DoorDash Labs, an independent team within DoorDash, is seeking a Machine Learning Engineer to help transform last-mile logistics through robotics and automation. This role offers an exciting opportunity to work on cutting-edge ML solutions that impact millions of users across DoorDash's three-sided marketplace of consumers, merchants, and dashers.
The position requires a strong background in machine learning, with candidates needing either 3+ years post-PhD experience or 5+ years post-graduate degree experience. You'll be working with a robust data and ML infrastructure to develop inference and ML models that tackle critical business challenges. The role involves end-to-end ownership of the modeling lifecycle, from feature creation to production deployment and maintenance.
As part of DoorDash, the world's most reliable on-demand logistics engine for delivery, you'll join a team that values high energy, ownership, humility, and adaptability. The company offers competitive compensation ranging from $159,800 to $235,000 USD, plus equity opportunities and comprehensive benefits including medical coverage, 401(k) matching, and generous parental leave.

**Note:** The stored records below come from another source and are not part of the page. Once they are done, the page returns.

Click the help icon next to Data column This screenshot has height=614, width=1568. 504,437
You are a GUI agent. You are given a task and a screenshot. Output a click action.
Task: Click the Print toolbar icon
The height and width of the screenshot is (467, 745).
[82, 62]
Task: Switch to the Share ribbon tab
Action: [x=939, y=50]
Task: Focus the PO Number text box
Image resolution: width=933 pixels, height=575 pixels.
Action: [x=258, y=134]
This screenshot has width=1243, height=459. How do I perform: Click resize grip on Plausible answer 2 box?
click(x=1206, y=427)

The ideal candidate will have expertise in Python and ML frameworks like PyTorch and TensorFlow, along with a deep understanding of marketplace systems. You'll work collaboratively with engineers, analysts, and product managers to develop models that improve service quality metrics such as delivery accuracy, cancellation rates, and estimated arrival times.
This is an in-person role based in either San Francisco or Sunnyvale, CA, offering the chance to work on transformative technology in a fast-paced startup environment. The position combines technical depth with business impact, making it ideal for those seeking to advance their career in applied machine learning while working on real-world logistics challenges.